Getting back to the topic, I think this is an interesting thread because finally we have some real numbers, instead of rumours of an ILS costing a million a year, and similar…

Administrator
Shoreham EGKA, United Kingdom

It doesn’t cost €30,000 to €60,000 to design and install a GPS approach, but you do have to have a willing airport owner,an NAA that you can talk to and will advise and volunteers with a lot of patience who a prepared to give up a good deal of time planning and replanning the IAP and paperwork.

France

Peter wrote:

since Brussels has withdrawn the safety of life certification (that’s a joke, surely?) from the UK, post-brexit.

That’s one way of putting it. The Safety Of Life service was part of the “EU package” so of cause it was “withdrawn” just like everything else pertaining to the EU was “withdrawn”. The UK chose to leave.

Discussions about a new SoL agreement failed for whatever reason. Some say it was because the EU demanded an unreasonable price, other say that the UK on principle wouldn’t accept the European Court of Justice as arbiter for an agreement. Take your pick…

Or the UK could have decided to permit LPV operations without the SoL service.

Last Edited by Airborne_Again at 27 May 06:53
ESKC (Uppsala/Sundbro), Sweden

But the UK seems to be the opposite example where RNAV is rare for that kind of airport, no idea why?

The UK is unlikely to be doing LPV anytime soon, since Brussels has withdrawn the safety of life certification (that’s a joke, surely?) from the UK, post-brexit. The signal is still there but the paper authorisation isn’t

Also GPS approaches aren’t free. Various previous threads – example – but you have to pay some company c. 30k per runway end to design one, and the airport (unless subsidised by the local chamber of commerce, etc) has to look at whether 30k/60k is viable for extra traffic generated.

And in the UK we still have “mandatory ATC” for an approach, with any exceptions being practically useless like having a limit of 6 flights per day.

The way I did experience operations at Croatian airports I doubt anybody is seriously considering cost anyway

One way to look at this is to ask whether an airport is desirable in case of a national emergency. For example it is widely believed that Cherbourg (which is otherwise dead, and is even more dead since they put in the stupid previous day’s PNR requirement which killed off most UK traffic which was probably the majority of their movements) is maintained purely for that reason; there is a nuclear facility nearby. If I was running Croatia I would certainly keep all their airports open, and if they make ends meet from GA income, that’s even better.

Administrator
Shoreham EGKA, United Kingdom

Emir wrote:

Today I flew new VOR approach to Losinj LDLO (VOR to RW02).

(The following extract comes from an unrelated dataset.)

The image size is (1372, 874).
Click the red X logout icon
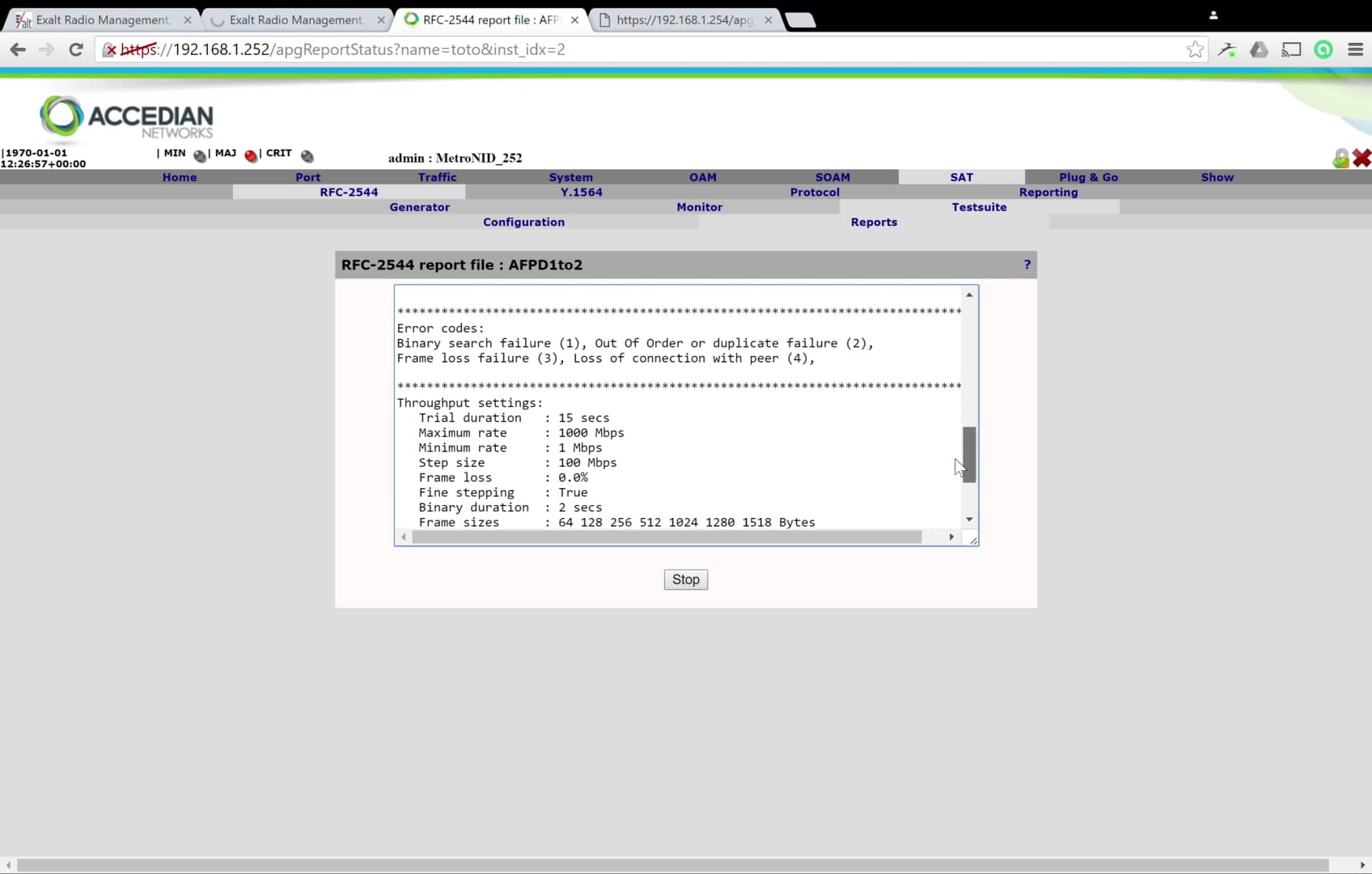click(1362, 159)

Having been to Losinj many times I looked at the approach charts many times and never needed them. In the end I realized that we only plan flights to this great place in serious VFR weather or we will plan some other destination.

Emir wrote:

why would anyone install so expensive device

The way I did experience operations at Croatian airports I doubt anybody is seriously considering cost anyway. It is great so many nice people to meet and talk to but from an economic point of view it must be horrible.

www.ing-golze.de
EDAZ

CharlieRomeo wrote:

I can imagine that being a major showstopper for smaller airfields contemplating an ILS.

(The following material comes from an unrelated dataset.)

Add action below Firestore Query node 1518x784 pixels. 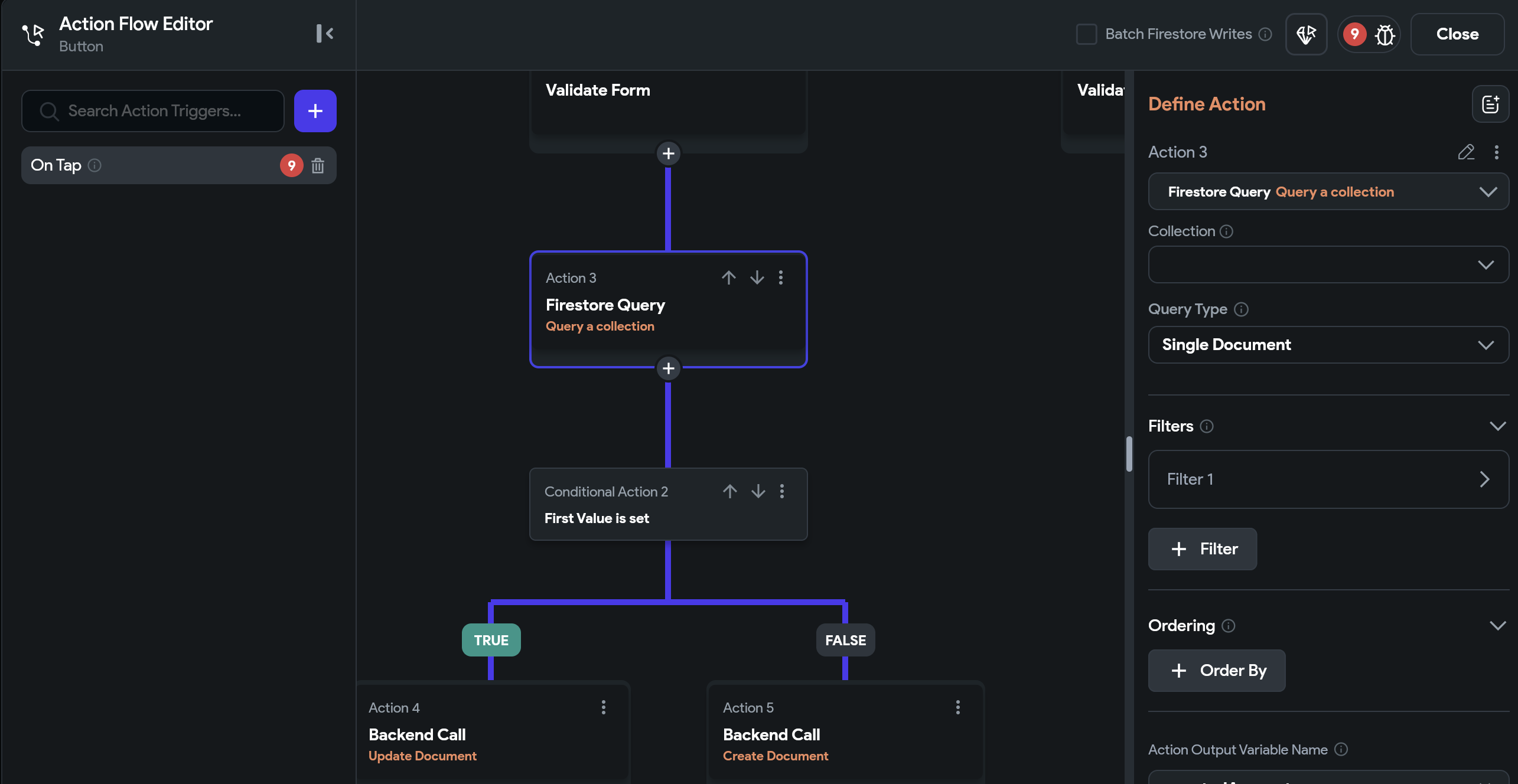click(668, 368)
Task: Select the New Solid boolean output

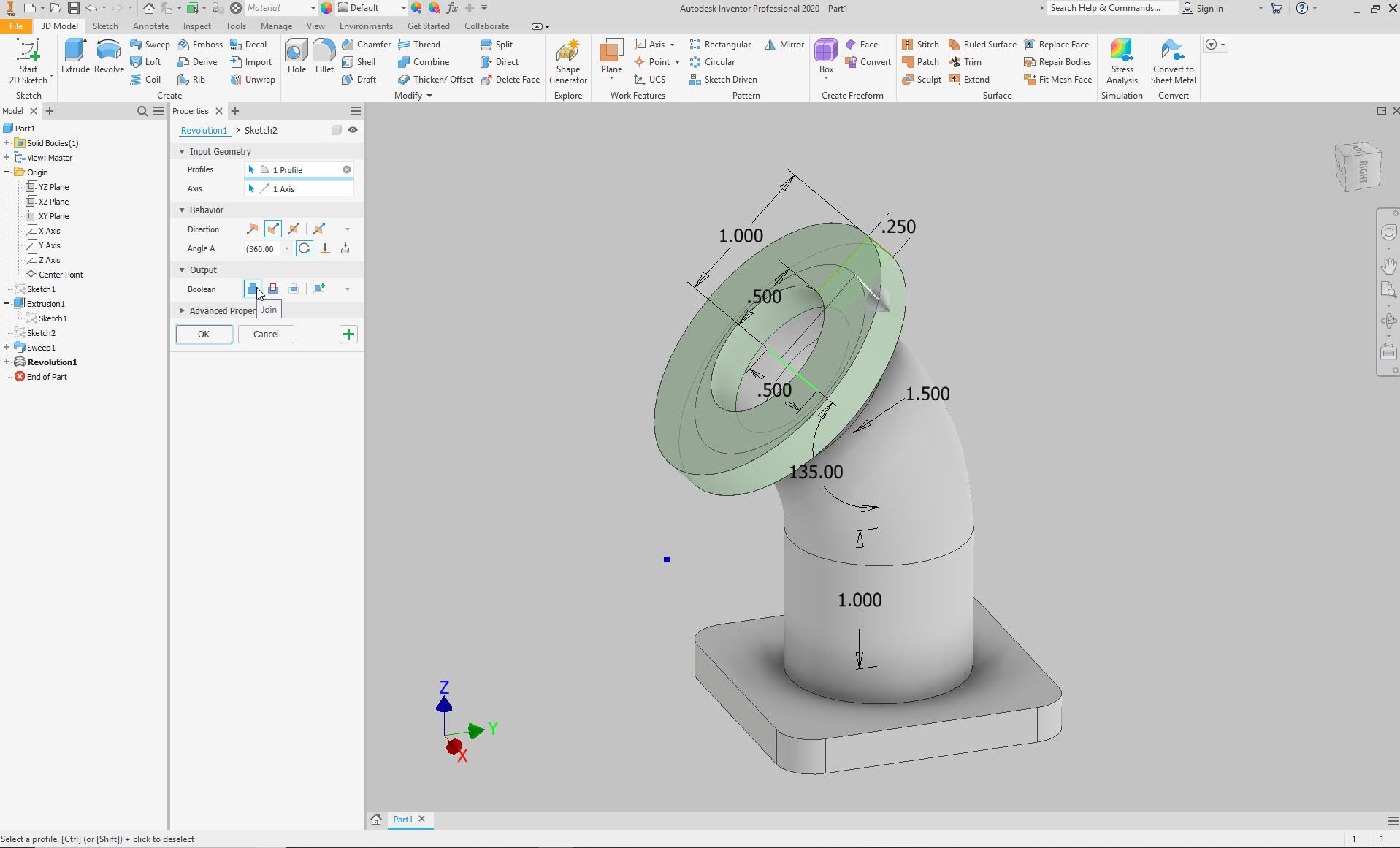Action: point(319,289)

Absolutely, for smaller airfields it makes much more sense to have an LPV/LNAV approach developed. As a foreigner it looks like this has actually happened in France, where there are a lot of RNAV approaches to medium sized airfields that don’t look like they would get commercial traffic. But the UK seems to be the opposite example where RNAV is rare for that kind of airport, no idea why?